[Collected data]
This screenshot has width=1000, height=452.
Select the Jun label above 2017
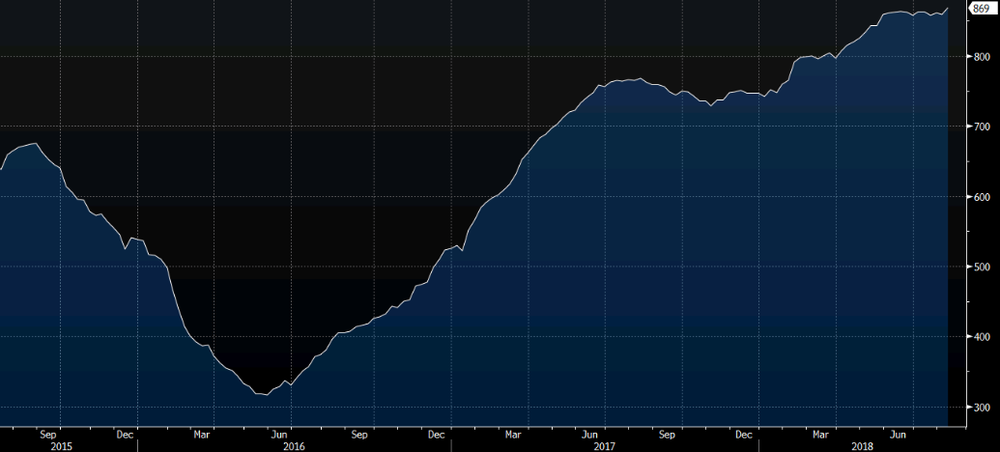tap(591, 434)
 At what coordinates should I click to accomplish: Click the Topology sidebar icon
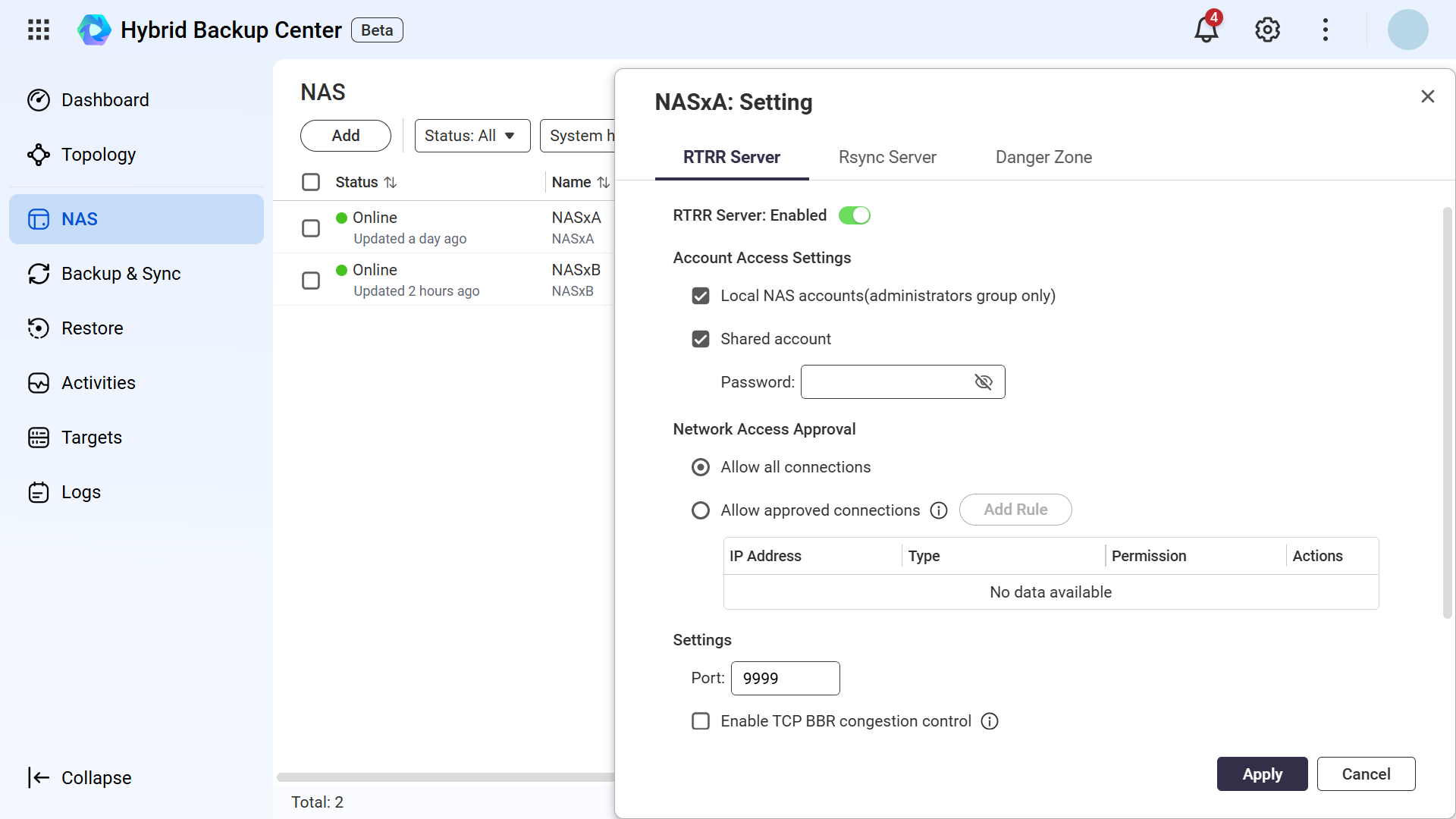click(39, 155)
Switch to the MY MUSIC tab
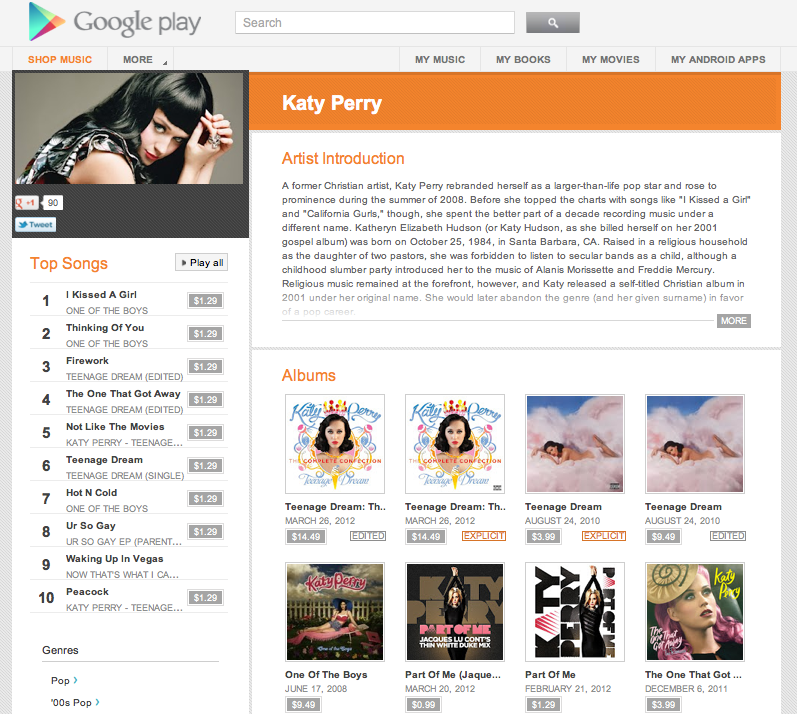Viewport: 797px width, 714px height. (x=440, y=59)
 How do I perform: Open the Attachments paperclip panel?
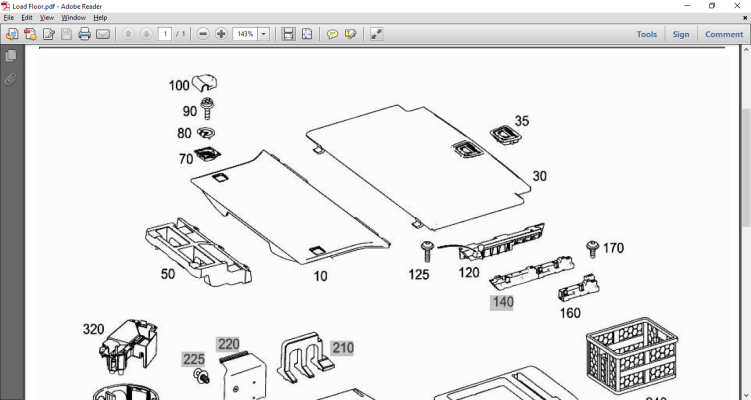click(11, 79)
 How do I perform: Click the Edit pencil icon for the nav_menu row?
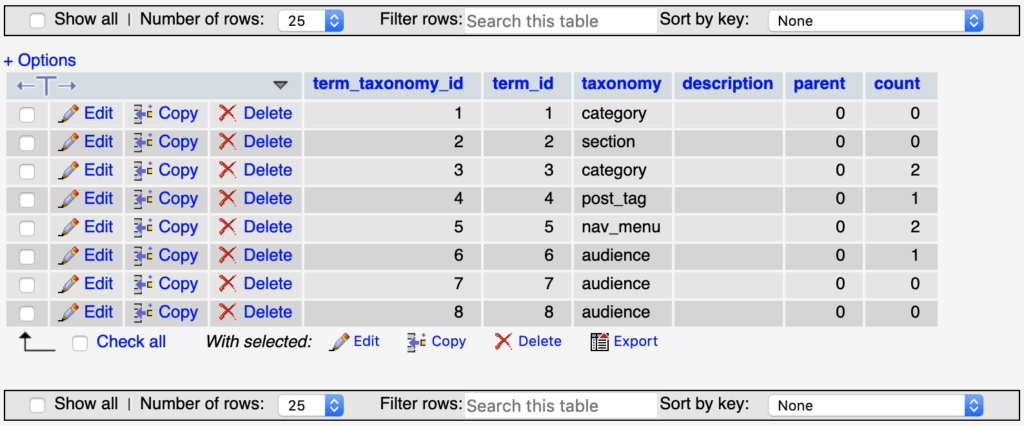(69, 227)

* _Task objective_: Write out, word for word, the line containing "Switch to the MY MUSIC tab" and each line after it to the end of the data, and nothing more. Drop the pictures.

* _Exercise output_:
Switch to the MY MUSIC tab
Viewport: 797px width, 714px height. (x=440, y=59)
 How do I perform: Open the Attachments paperclip panel?
click(11, 79)
 How do I perform: Click the Edit pencil icon for the nav_menu row?
(69, 227)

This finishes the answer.